Virginia became an invalid and her diminishing health drove Edgar into deep depression. In spite of his ongoing poverty, Edgar did all he could to ease the pains of his dying wife.
Virginia’s 1846 Valentine to Edgar
During the "bluestocking" scandal, the jealous gossiping of Elizabeth Fries Ellet (1818-1877) about Edgar's relationships with other women created a great deal of stress for Virginia to endure and perhaps hastened her death. Despite this, many of Edgar's female friends offered comfort and economic assistance for his dying wife.

"Kindest--dearest friend--My poor Virginia still lives, although failing fast and now suffering much pain. May God grant her life until she sees you and thanks you once again! Her bosom is full to overflowing--like my own--with a boundless--inexpressible gratitude to you. Lest she may never see you more--she bids me say that she sends you her sweetest kiss of love and will die blessing you. But come--oh come tomorrow!"

--- Poe to Marie Louise Shew, January 29, 1847

"She called me to her bedside, took a picture of her husband from under her pillow, kissed it, and gave it to me. She took from her portfolio a worn letter and showed it to her husband, he read it and weeping heavy tears gave it to me to read. It was a letter from Mr. Allan's wife after his death. It expressed a desire to see him, acknowledged that she alone had been the cause of his adopted Father's neglect."

--- Marie Louise Shew, March 28, 1875

"She (Mrs. Shew) tendered her while she lived, as if she had been her dear sister, and when she was dead she dressed her for the grave in beautiful linen. If it had not been for her, my darling Virginia would have been laid in her grave in cotton."

--- Mary Gove quoting Maria Clemm, 1863

On January 30, 1847, Virginia died.

"I bought her coffin, her grave clothes, and Edgar's mourning, except the little help Mary Starr gave me."

--- Marie Louis Shew, January 23, 1875

This obituary was printed in both the DAILY TRIBUNE and the NEW YORK HERALD on February 1, 1847:

VIRGINIA'S OBITUARY

"On Saturday, the 30th ult, of pulmonary consumption, in the 25th year of her age, VIRGINIA ELIZA, wife of EDGAR A. POE.  Her friends are invited to attend her funeral at Fordham, Westchester county, on Tuesday next, (tomorrow,) at 2 P.M.  The cars leave New-York for Fordham, from the City Hall, at 12 P.M., returning at 4 P.M."
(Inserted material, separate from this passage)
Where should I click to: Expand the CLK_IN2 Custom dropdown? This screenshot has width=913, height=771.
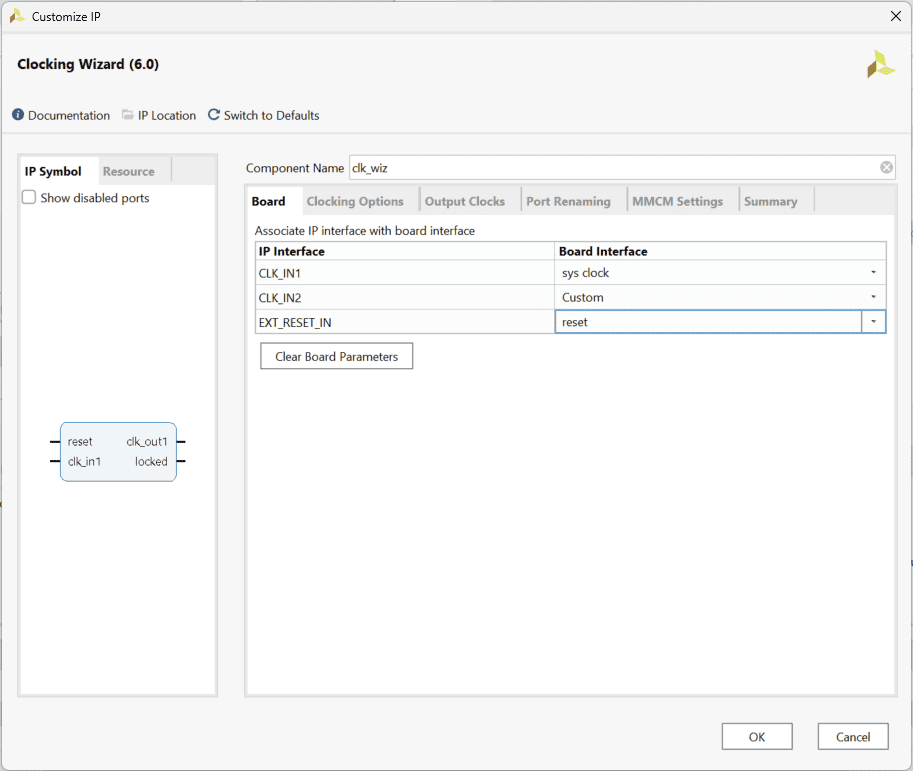[873, 297]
On February 2, 1847, Virginia was buried in the family vault of John Valentine, owner of the Fordham cottage where Poe lived, in the graveyard of the Old Dutch Reformed Church.
Almost a year later, Edgar wrote George W. Eveleth, describing how Virginia's illness and death had affected him tragically.
Poe to George W. Eveleth, January 4, 1848
Poe's relationship with Virginia and the affect her suffering and dying had upon him can be reflected in both of the poems “Annabel Lee” and “Ulalume.”

“Annabel Lee”

“Ulalume”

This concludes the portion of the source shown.